Required task 1: Shorten the paragraph of the blog post that begins "Last year I wrote a post" into a few bullet points, keeping its main facts.
Required task 2: Print the section of the blog post that starts at the words "This has been" and ends after "faithful He's been?".
Required task 3:
Answer these questions about the blog post, one per line:
(a) What three things does the writer say God blessed the family with?
(b) Around which month did the writer have to step up their trust?
(c) What grade were the two students the writer worked closely with as an aide?

Selected extract:
________________________________________
This has been a huge summer of God's blessings and provisions. HUGE. Short story: He has blessed my family with a new car (mine was in dire straights for awhile), a new job, and a new house. Can I tell you about how faithful He's been?
Last year I wrote a post about how I was starting a new adventure, how God was calling me back to teaching and the journey was starting. For the last year I have prayed, emailed, fasted, cried, worried, lost hope, gained hope, trusted, interviewed, and held my breath. I wasn't sure how He was going to work it all out but I was (okay, mostly) sure He had a plan. By about March is when I really had to step up my trust game. See, the school that God had led me to was shrinking. There weren't any new positions opening up for next year. The district I am in is also not doing well. They are out of money and not hiring...in fact they are cutting a bunch of positions. I couldn't figure out why He would put me THERE. A place where there wasn't any foreseeable future beyond being an aide. I didn't have an "in" in any other district, so no one was looking twice at me when I contacted schools outside of my district.
Here's where the good stuff happens. As an aide, I've worked really closely with two third grade students, and coincidentally, the third grade teachers. One of the third grade teachers is very close friends with a third grade teacher at another school. When she knew of an opening on their third grade team, she called her friend and got me an interview. So about two months ago, I interviewed at this school for a third grade ELAR position. It went fantastic. I mean, I went back to school beaming and told my girlfriends that I nailed it. The next day I found out I'd been passed over and I was crushed. Back to wondering what I should be doing, why God had put me here, was I even doing the right thing. I've spent another month sending out fourth and fifth rounds of emails to principals, just trying to keep my name out there. I didn't know what else to do.
________________________________________
Data extract:
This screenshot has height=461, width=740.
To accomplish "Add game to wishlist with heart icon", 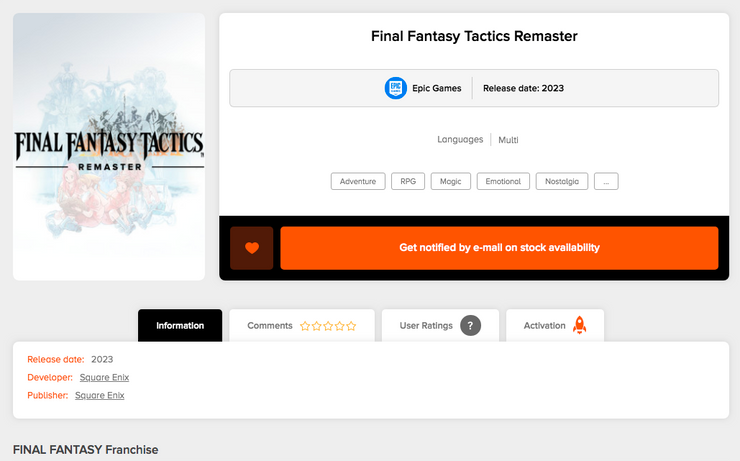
________________________________________
Answer 1:
- A year ago I posted that God was calling me back to teaching.
- All year I prayed, emailed, fasted, worried, trusted and interviewed. I was mostly sure He had a plan.
- Around March my trust was tested. The school I'd been led to was shrinking and had no new openings for next year.
- My district is out of money and is cutting positions instead of hiring. I couldn't see a future there beyond being an aide.
- I had no "in" at other districts, so schools outside mine ignored me.

Answer 2:
This has been a huge summer of God's blessings and provisions. HUGE. Short story: He has blessed my family with a new car (mine was in dire straights for awhile), a new job, and a new house. Can I tell you about how faithful He's been?

Answer 3:
(a) A new car, a new job, and a new house.
(b) March.
(c) Third grade.